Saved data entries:

- Opening Delimiter -

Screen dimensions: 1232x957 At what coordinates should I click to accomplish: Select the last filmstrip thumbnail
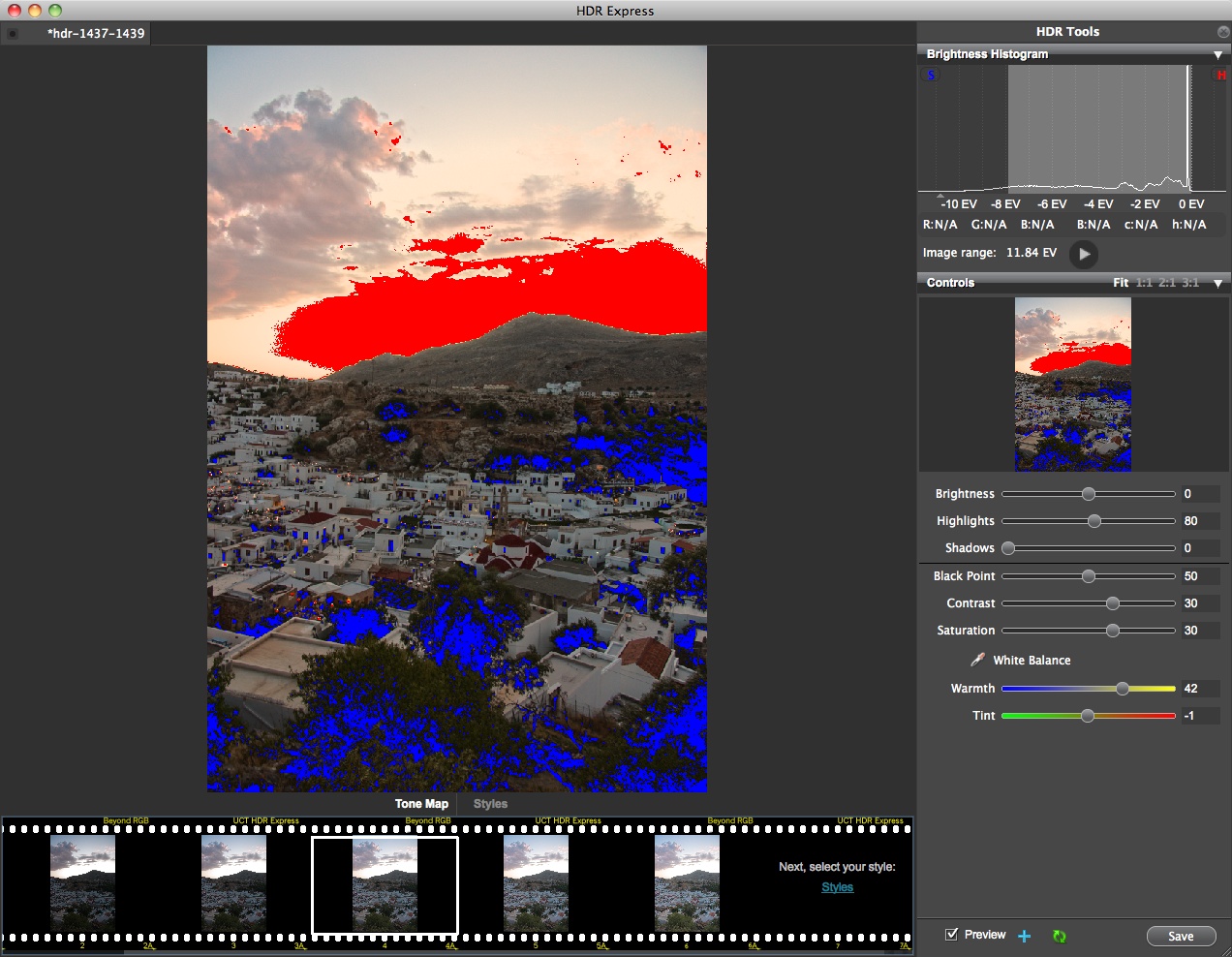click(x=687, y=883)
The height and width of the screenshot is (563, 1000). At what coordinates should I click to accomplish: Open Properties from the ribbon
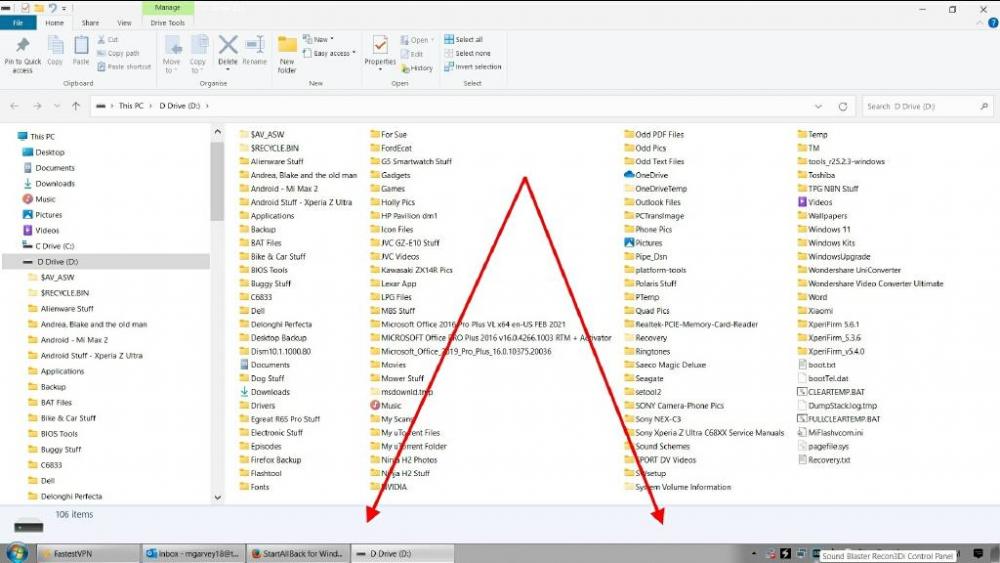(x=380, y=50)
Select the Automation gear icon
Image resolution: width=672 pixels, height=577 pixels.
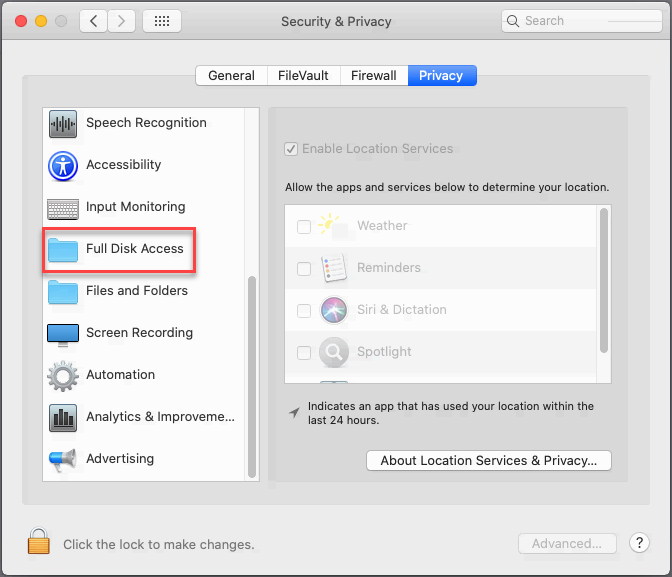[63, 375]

- Closing Delimiter -

Exercise aim:
What is needed is an exact copy of the lines from the one with "Select the Automation gear icon" through the end of the data above, both included, minus any pictures.

Result of the exercise:
Select the Automation gear icon
Image resolution: width=672 pixels, height=577 pixels.
[63, 375]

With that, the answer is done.